New virtual discussion series helps Brandywine students transition to college

Penn State Brandywine Student Union Building.

To help students transition to college, Brandywine offered a new series of student-to-student panel discussions this fall called Survive and Thrive at Brandywine: Conversations with Peer Leaders. 

Credit: Mike McDade

Transitioning from high school to college can be challenging under the best of circumstances. But for many first-year students, beginning college during a pandemic added an unusual aspect to the adjustment.

To support students with their transition, Penn State Brandywine offered a new series of student-to-student panel discussions this fall. Titled "Survive and Thrive at Brandywine: Conversations with Peer Leaders," the six forums included topics such as how to balance school, work and friends during remote learning; how college differs from high school; what to do when things don’t go right; tips and tricks for midterms; making connections and dealing with end-of-semester stress.

More than 110 students attended at least one discussion, with each session drawing up to 50 attendees plus two to four panelists. Although targeted to first-year students, the program was open to all Brandywine students.

The series was the idea of James Berkey, assistant professor of English and director of the campus writing studio, and Christine Brown, associate teaching professor and coordinator of the campus learning center.

After learning about virtual forums held at Penn State Berks, “it got us thinking we should do something like this about transitioning to the first semester and what that's like,” Berkey said. “Chris and I talked about how we could make this work with peer mentors, and as a way to really help students make that transition to their first year of college.”

Helping students connect with each other was another motivation, Brown said. “When we would talk in the summer, we asked ‘How are we going to build community among our students when some are on campus, but many are remote?’ So a lot of the ideas came from that as well.”

Berkey and Brown both felt Keiaisha Jackson, a senior psychology major, would be an effective moderator.
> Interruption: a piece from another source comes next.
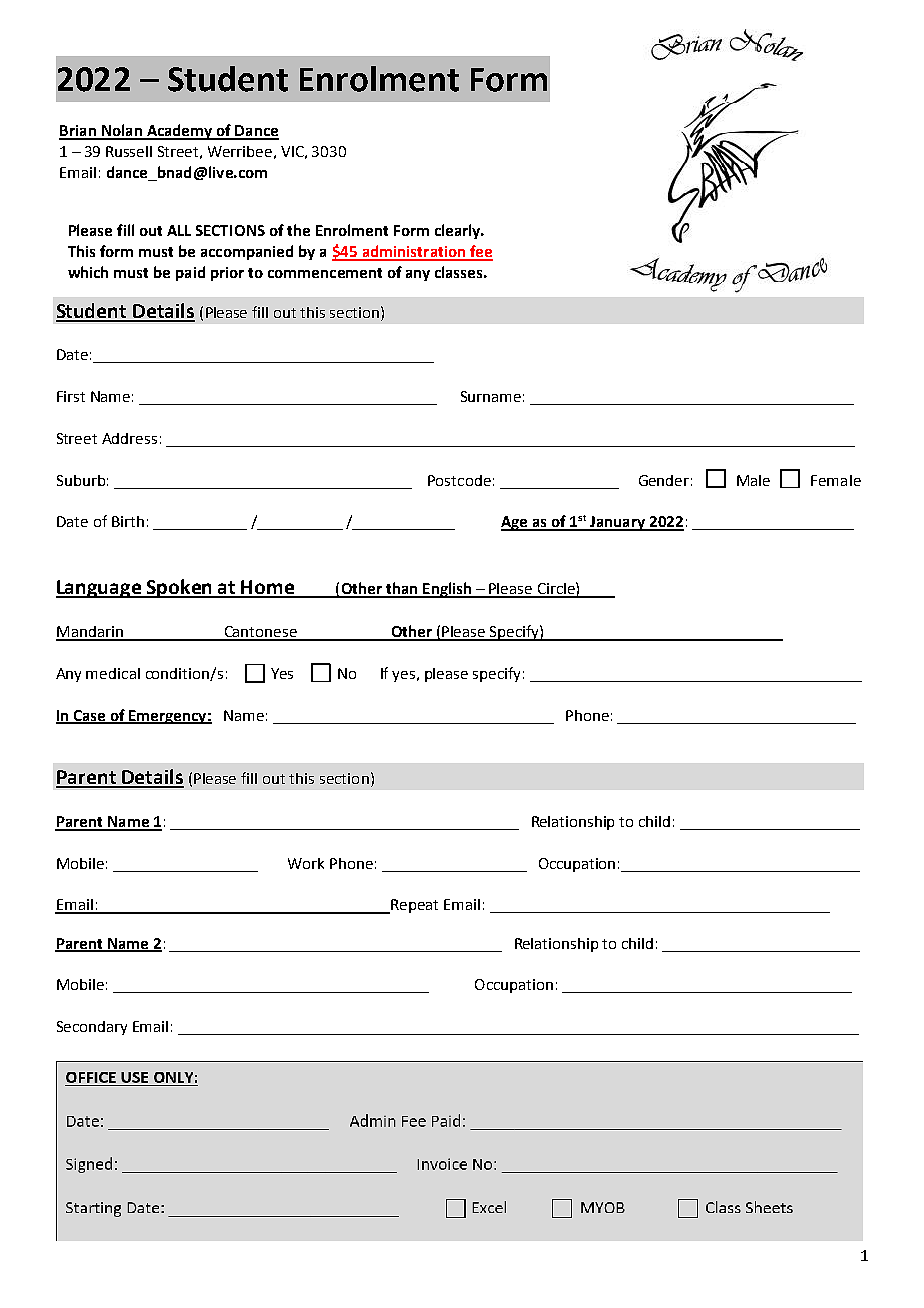  What do you see at coordinates (401, 589) in the image?
I see `than` at bounding box center [401, 589].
Jackson has been very active on campus as a lion ambassador, peer mentor and member of student government and numerous clubs. Together, the three developed a list of topics. Jackson developed the discussion questions and reached out to other students to serve as panelists, drawing from student government, clubs, residence life, orientation leaders and peer mentors.
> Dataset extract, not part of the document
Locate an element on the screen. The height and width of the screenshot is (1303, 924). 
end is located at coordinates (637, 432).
“We really created a space for students to come together and hear from other students who've been where they are, but not necessarily living through the exact same circumstances as first-year students,” Jackson said. “We're all going through this pandemic together as students. But I feel like first-year students missed out on a lot of opportunities to connect with each other and to really feel a part of the campus life.”

“We had very candid and open discussions and I think we really saw that first-year students are craving more connection and more opportunities to voice how they're feeling about all of this,” she added. “A lot of students were saying they really appreciated just being able to listen to the panel.”

Jemimah Mwaba, a senior business major who is a resident assistant, lion ambassador and also involved with several clubs, served as a panelist for two of the sessions.

“It was cool to talk about student life and give tips,” Mwaba said. “And it's really cool to hear that from students who are also going through the same thing. I was really surprised at just how happy the students were to be participating and how engaged they were. It’s such a wonderful experience to know you are having an impact on them.”

Berkey and Brown felt the program achieved its goals: fostering connections and building community for students, giving peer leaders another way to use and share their skills, providing a support system for students, and sharing tips on coping strategies such as time management and stress management. They hope to continue the program in future semesters.

“It exceeded my expectations,” Brown said. “It turned into an uplifting, hopeful event. Every time, I would leave with a smile on my face. Just to hear the students take ownership themselves and learn from each other, it was such a nice thing. I think our new students received the messages so much better because they were coming from student to student.”

“It exceeded expectations not only in terms of the numbers of students who showed up, but just the energy in the Zoom room and the level of engagement,” Berkey said, adding that the series could perhaps be more formally incorporated into the first-year experience on campus. “It's a nice way of tapping student leaders to help acclimate new students to the campus.”

For Jackson, who is graduating on Dec. 19, her experience moderating the panels was a memorable one.

“This has been one of my favorite things to do of all the leadership positions I've held,” Jackson said. “And I want to give credit where it's due, with respect to Dr. Berkey and Dr. Brown coming up with this idea and helping me moderate. It’s definitely something that should continue.”